*DATASET EXTRACT:*
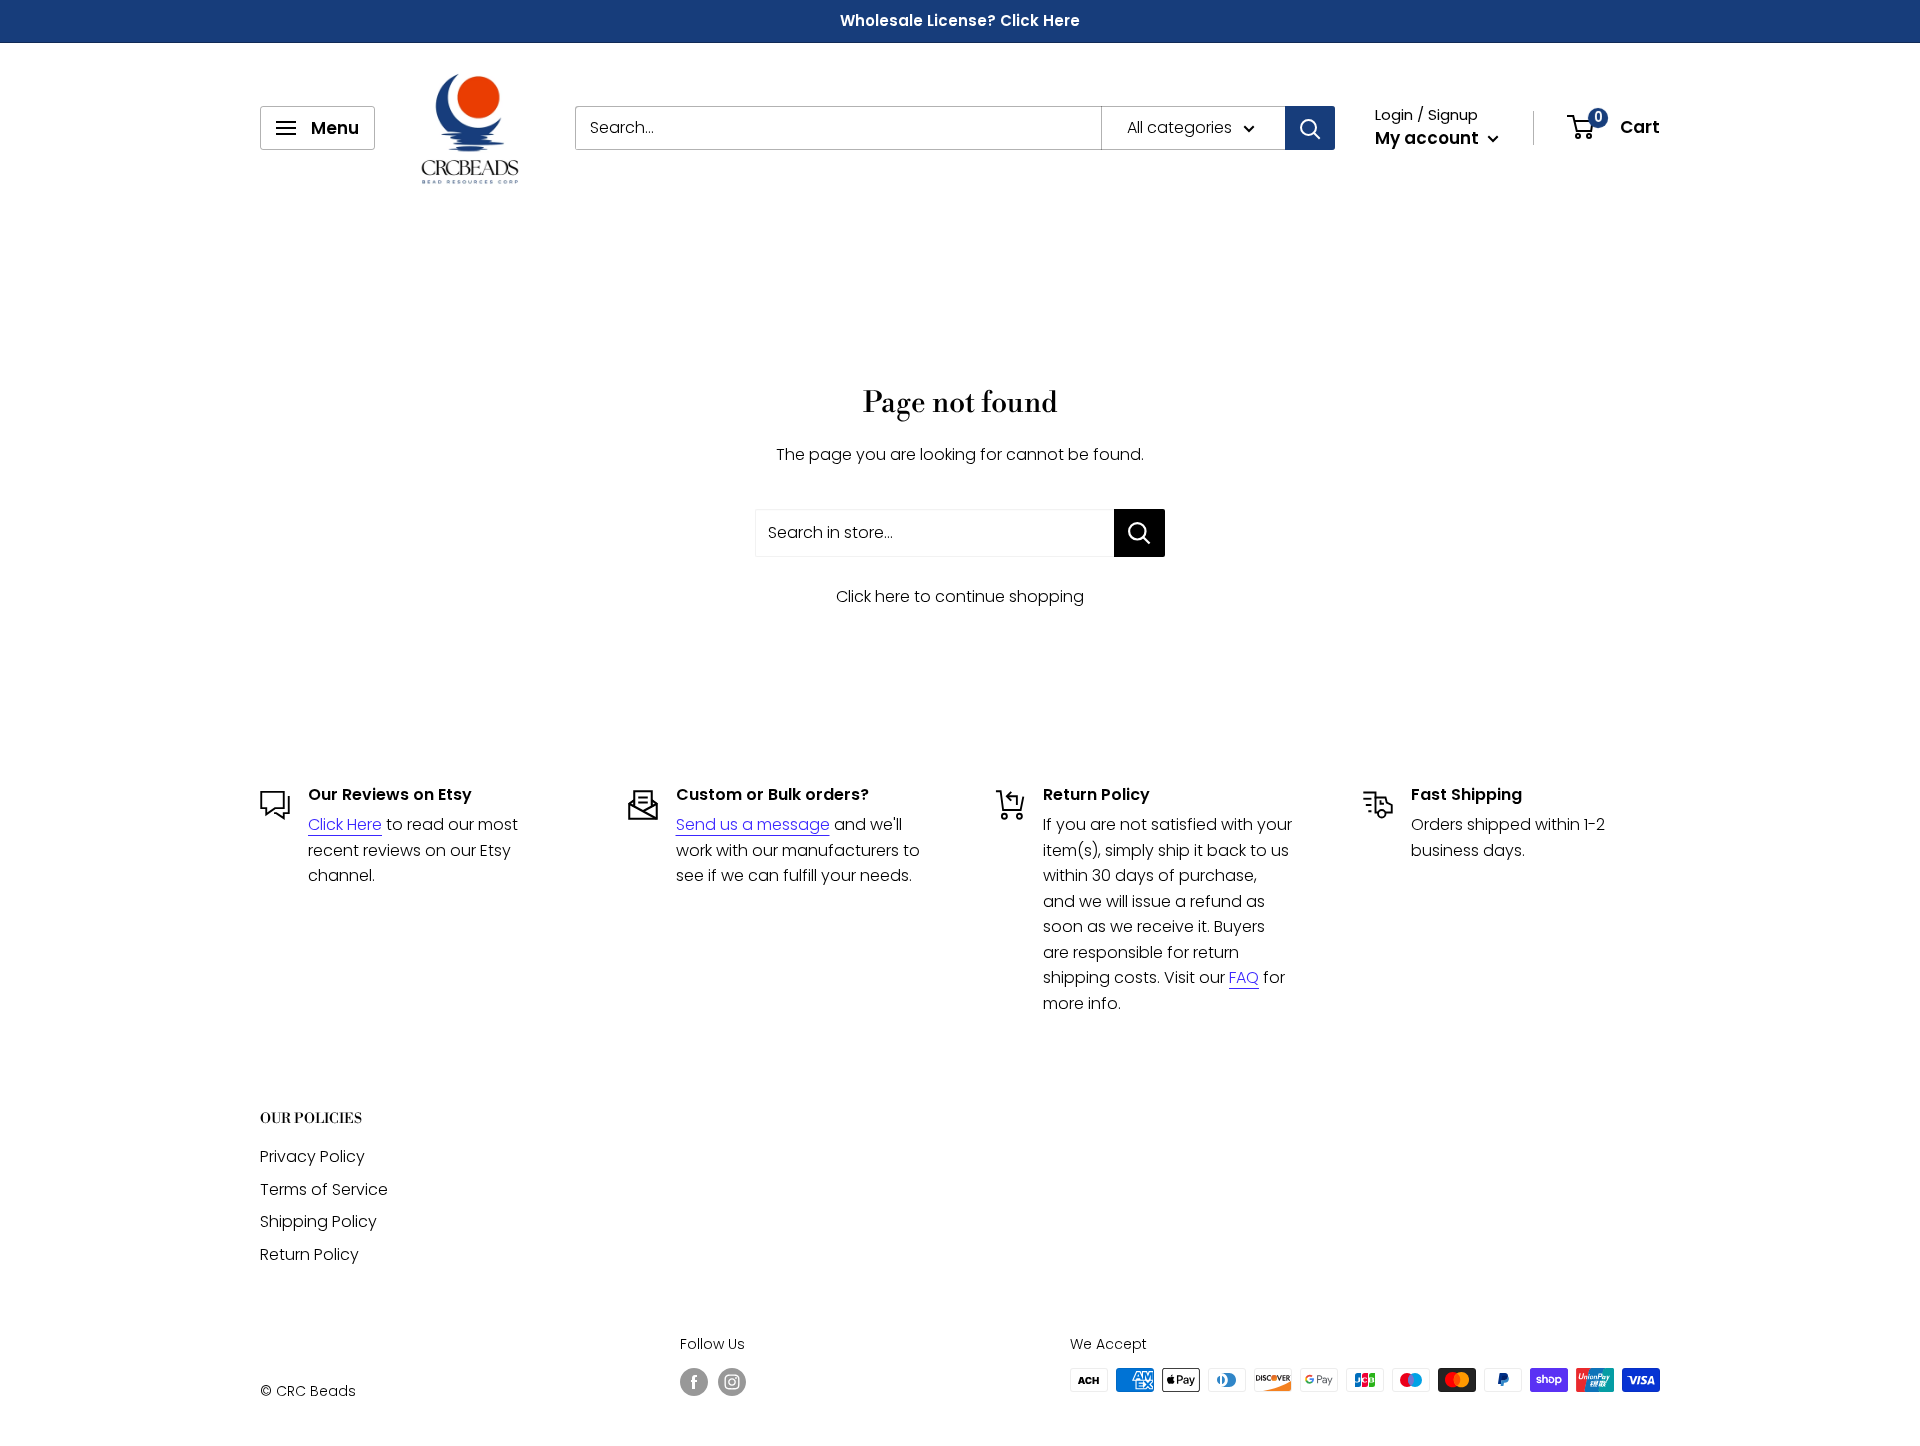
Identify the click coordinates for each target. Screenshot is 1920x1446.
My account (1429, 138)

==

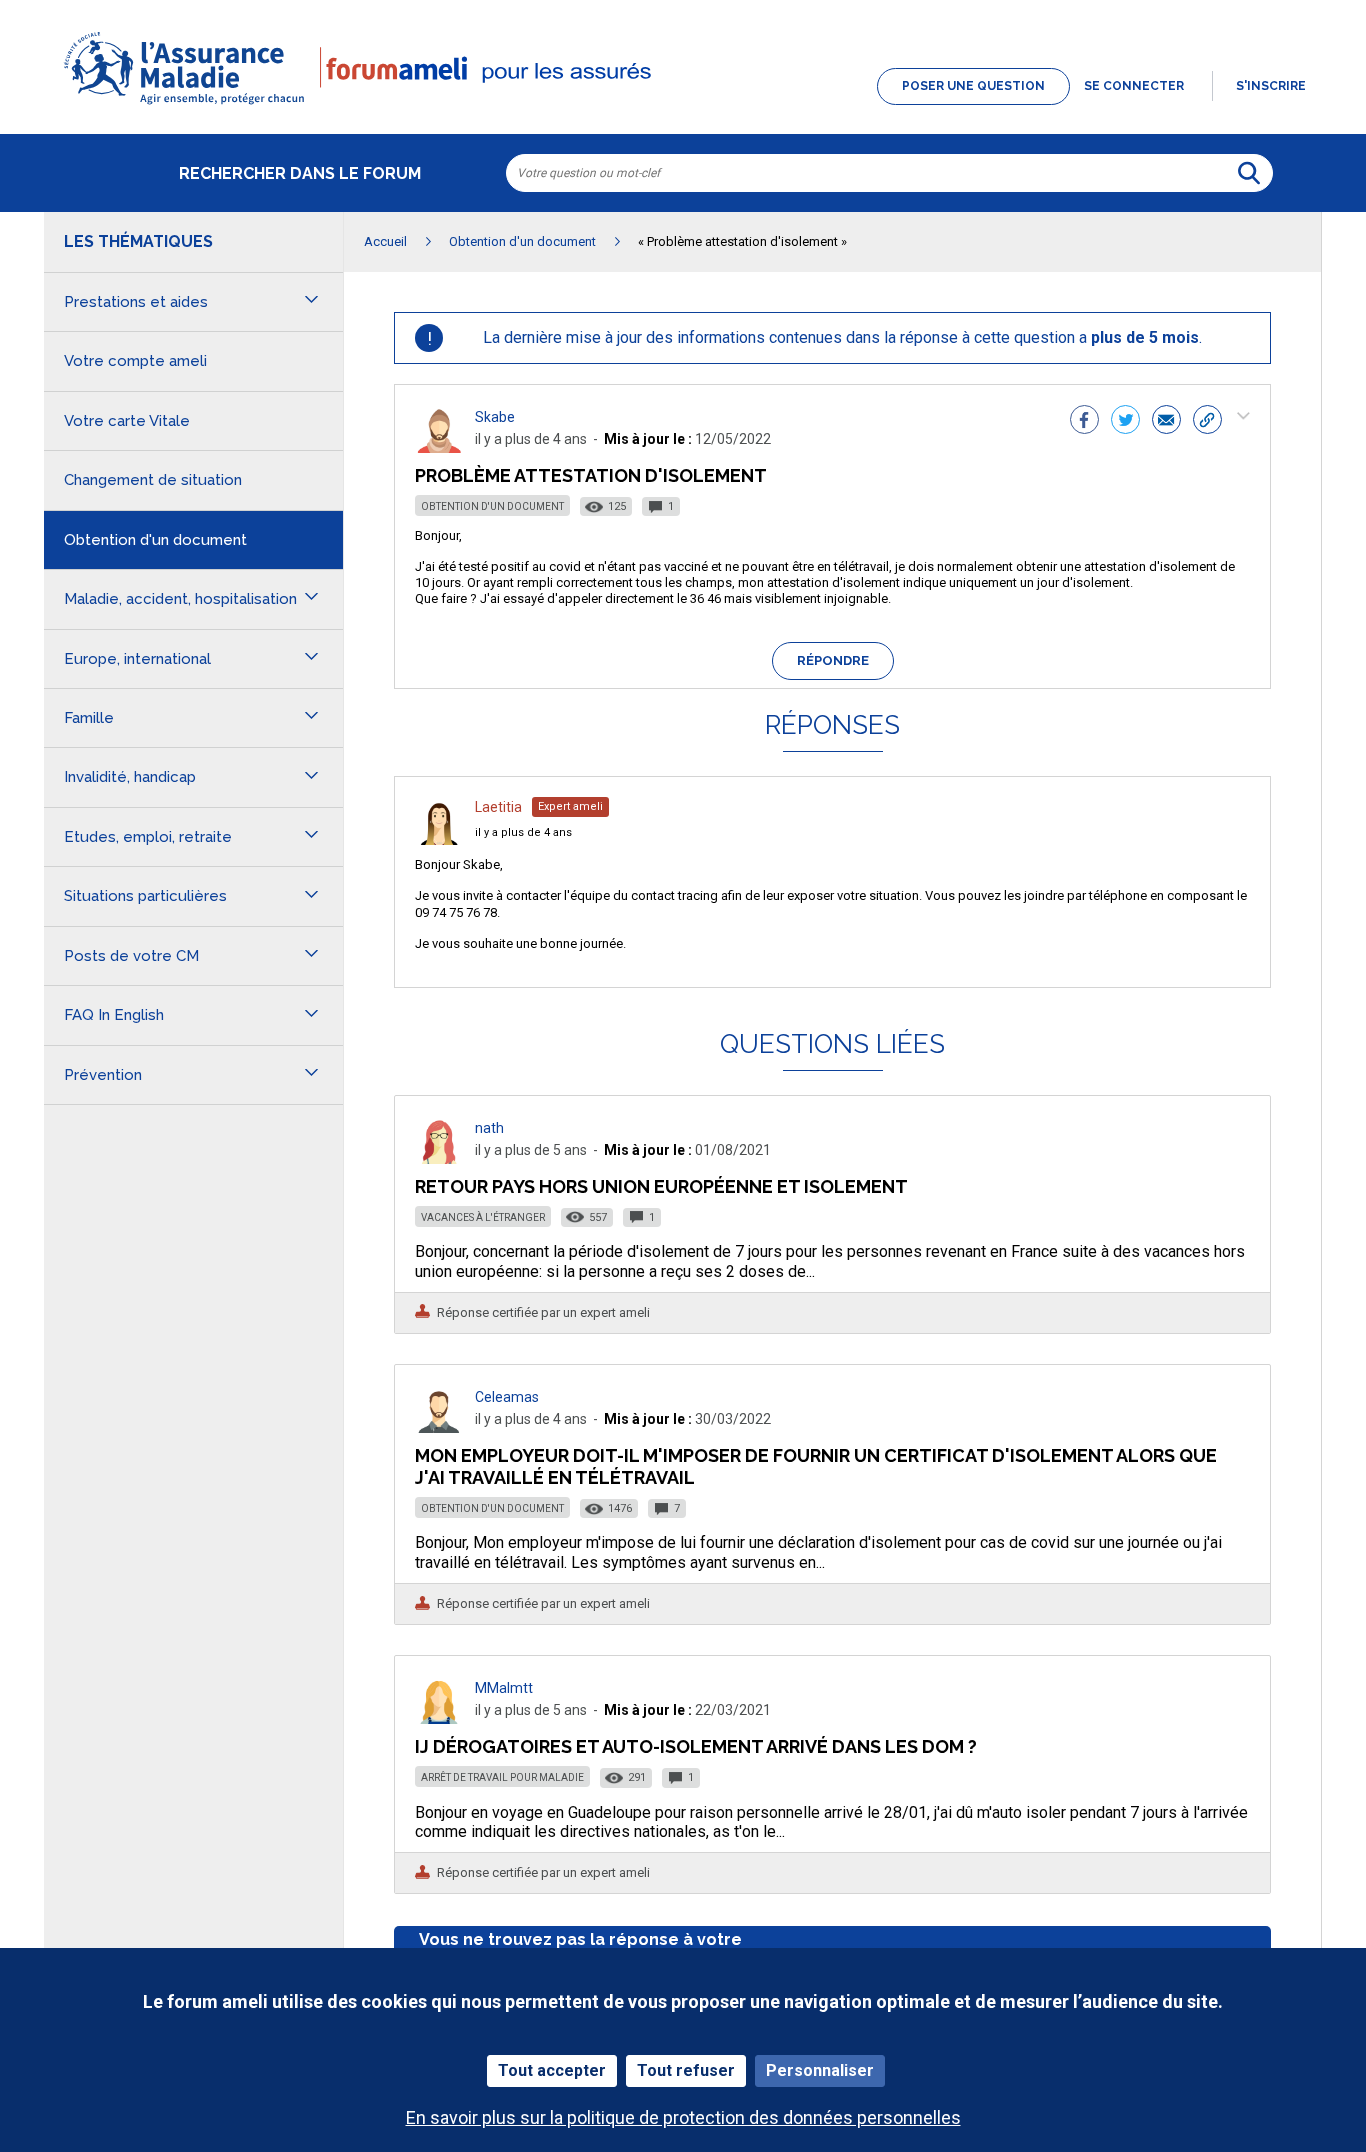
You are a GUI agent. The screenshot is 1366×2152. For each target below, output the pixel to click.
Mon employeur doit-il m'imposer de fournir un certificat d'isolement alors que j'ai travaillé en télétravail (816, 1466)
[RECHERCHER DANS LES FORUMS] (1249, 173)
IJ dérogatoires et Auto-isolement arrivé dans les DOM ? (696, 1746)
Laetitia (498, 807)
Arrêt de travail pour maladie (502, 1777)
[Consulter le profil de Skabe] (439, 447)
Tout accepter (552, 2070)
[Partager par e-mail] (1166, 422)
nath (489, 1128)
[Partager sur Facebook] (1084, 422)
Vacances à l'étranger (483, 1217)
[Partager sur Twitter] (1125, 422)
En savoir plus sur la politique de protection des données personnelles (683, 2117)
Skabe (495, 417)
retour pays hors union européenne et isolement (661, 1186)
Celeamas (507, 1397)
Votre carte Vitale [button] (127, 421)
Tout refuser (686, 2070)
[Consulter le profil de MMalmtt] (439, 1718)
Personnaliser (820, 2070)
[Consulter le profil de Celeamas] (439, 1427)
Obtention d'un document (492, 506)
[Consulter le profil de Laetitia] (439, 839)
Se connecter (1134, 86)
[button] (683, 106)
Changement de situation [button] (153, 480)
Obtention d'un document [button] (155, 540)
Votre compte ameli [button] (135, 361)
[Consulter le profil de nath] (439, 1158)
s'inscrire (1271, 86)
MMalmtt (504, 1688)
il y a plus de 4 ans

...

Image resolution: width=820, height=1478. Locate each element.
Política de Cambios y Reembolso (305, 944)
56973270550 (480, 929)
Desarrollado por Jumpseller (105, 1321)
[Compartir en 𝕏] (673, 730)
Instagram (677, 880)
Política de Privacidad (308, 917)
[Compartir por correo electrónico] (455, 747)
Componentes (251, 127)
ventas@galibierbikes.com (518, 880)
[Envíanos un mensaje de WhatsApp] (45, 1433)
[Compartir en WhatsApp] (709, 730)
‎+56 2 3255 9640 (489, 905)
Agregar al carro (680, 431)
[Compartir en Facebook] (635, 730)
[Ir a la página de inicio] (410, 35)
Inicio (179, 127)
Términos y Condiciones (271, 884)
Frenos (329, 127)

*WORK TO COMPLETE:*
From the records above, copy each line where the word "button" can be found.

*WRITTEN RESPONSE:*
Votre carte Vitale [button] (127, 421)
[button] (683, 106)
Changement de situation [button] (153, 480)
Obtention d'un document [button] (155, 540)
Votre compte ameli [button] (135, 361)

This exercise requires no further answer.